Data for finding displayed items:
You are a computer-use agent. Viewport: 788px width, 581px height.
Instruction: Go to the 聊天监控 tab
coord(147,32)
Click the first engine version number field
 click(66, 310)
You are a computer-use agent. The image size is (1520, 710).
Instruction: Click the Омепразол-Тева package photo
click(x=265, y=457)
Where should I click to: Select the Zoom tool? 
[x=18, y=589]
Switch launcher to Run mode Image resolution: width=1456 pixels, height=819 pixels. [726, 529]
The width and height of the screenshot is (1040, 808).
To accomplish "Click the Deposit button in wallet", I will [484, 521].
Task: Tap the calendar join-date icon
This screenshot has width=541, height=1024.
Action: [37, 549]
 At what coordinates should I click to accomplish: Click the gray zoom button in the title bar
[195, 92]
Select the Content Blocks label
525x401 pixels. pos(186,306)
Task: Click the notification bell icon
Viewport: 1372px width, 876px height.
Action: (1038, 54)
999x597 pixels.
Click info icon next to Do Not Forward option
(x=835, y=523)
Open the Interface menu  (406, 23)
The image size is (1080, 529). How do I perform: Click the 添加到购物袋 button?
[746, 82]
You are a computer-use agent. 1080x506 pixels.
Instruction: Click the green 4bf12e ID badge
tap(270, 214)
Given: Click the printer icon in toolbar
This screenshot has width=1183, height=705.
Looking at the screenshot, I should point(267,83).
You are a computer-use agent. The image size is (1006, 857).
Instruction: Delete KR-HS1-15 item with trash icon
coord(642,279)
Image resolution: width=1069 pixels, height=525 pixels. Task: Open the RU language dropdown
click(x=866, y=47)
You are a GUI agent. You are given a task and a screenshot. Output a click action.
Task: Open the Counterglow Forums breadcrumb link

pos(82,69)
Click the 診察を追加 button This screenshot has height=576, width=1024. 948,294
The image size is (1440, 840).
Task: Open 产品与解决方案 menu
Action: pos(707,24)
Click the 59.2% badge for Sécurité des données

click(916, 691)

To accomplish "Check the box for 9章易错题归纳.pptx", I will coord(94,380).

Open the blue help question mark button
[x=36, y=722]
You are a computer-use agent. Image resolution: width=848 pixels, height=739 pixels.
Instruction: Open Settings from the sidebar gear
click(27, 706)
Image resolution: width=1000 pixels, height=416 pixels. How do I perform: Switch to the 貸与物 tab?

GIVEN EXERCISE
Rewrite the data above as a Markdown table with the columns "No." and "Entry," giving each nonblank line its own numbered row.

WRITTEN SOLUTION
| No. | Entry |
|---|---|
| 1 | You are a computer-use agent. Viewport: 788px width, 581px height. |
| 2 | Instruction: Go to the 聊天监控 tab |
| 3 | coord(147,32) |
| 4 | Click the first engine version number field |
| 5 |  click(66, 310) |
| 6 | You are a computer-use agent. The image size is (1520, 710). |
| 7 | Instruction: Click the Омепразол-Тева package photo |
| 8 | click(x=265, y=457) |
| 9 | Where should I click to: Select the Zoom tool?  |
| 10 | [x=18, y=589] |
| 11 | Switch launcher to Run mode Image resolution: width=1456 pixels, height=819 pixels. [726, 529] |
| 12 | The width and height of the screenshot is (1040, 808). |
| 13 | To accomplish "Click the Deposit button in wallet", I will [484, 521]. |
| 14 | Task: Tap the calendar join-date icon |
| 15 | This screenshot has width=541, height=1024. |
| 16 | Action: [37, 549] |
| 17 |  At what coordinates should I click to accomplish: Click the gray zoom button in the title bar |
| 18 | [195, 92] |
| 19 | Select the Content Blocks label |
| 20 | 525x401 pixels. pos(186,306) |
| 21 | Task: Click the notification bell icon |
| 22 | Viewport: 1372px width, 876px height. |
| 23 | Action: (1038, 54) |
| 24 | 999x597 pixels. |
| 25 | Click info icon next to Do Not Forward option |
| 26 | (x=835, y=523) |
| 27 | Open the Interface menu  (406, 23) |
| 28 | The image size is (1080, 529). How do I perform: Click the 添加到购物袋 button? |
| 29 | [746, 82] |
| 30 | You are a computer-use agent. 1080x506 pixels. |
| 31 | Instruction: Click the green 4bf12e ID badge |
| 32 | tap(270, 214) |
| 33 | Given: Click the printer icon in toolbar |
| 34 | This screenshot has width=1183, height=705. |
| 35 | Looking at the screenshot, I should point(267,83). |
| 36 | You are a computer-use agent. The image size is (1006, 857). |
| 37 | Instruction: Delete KR-HS1-15 item with trash icon |
| 38 | coord(642,279) |
| 39 | Image resolution: width=1069 pixels, height=525 pixels. Task: Open the RU language dropdown |
| 40 | click(x=866, y=47) |
| 41 | You are a GUI agent. You are given a task and a screenshot. Output a click action. |
| 42 | Task: Open the Counterglow Forums breadcrumb link |
| 43 | pos(82,69) |
| 44 | Click the 診察を追加 button This screenshot has height=576, width=1024. 948,294 |
| 45 | The image size is (1440, 840). |
| 46 | Task: Open 产品与解决方案 menu |
| 47 | Action: pos(707,24) |
| 48 | Click the 59.2% badge for Sécurité des données |
| 49 | click(916, 691) |
| 50 | To accomplish "Check the box for 9章易错题归纳.pptx", I will coord(94,380). |
| 51 | Open the blue help question mark button |
| 52 | [x=36, y=722] |
| 53 | You are a computer-use agent. Image resolution: width=848 pixels, height=739 pixels. |
| 54 | Instruction: Open Settings from the sidebar gear |
| 55 | click(27, 706) |
| 56 | Image resolution: width=1000 pixels, height=416 pixels. How do I perform: Switch to the 貸与物 tab? |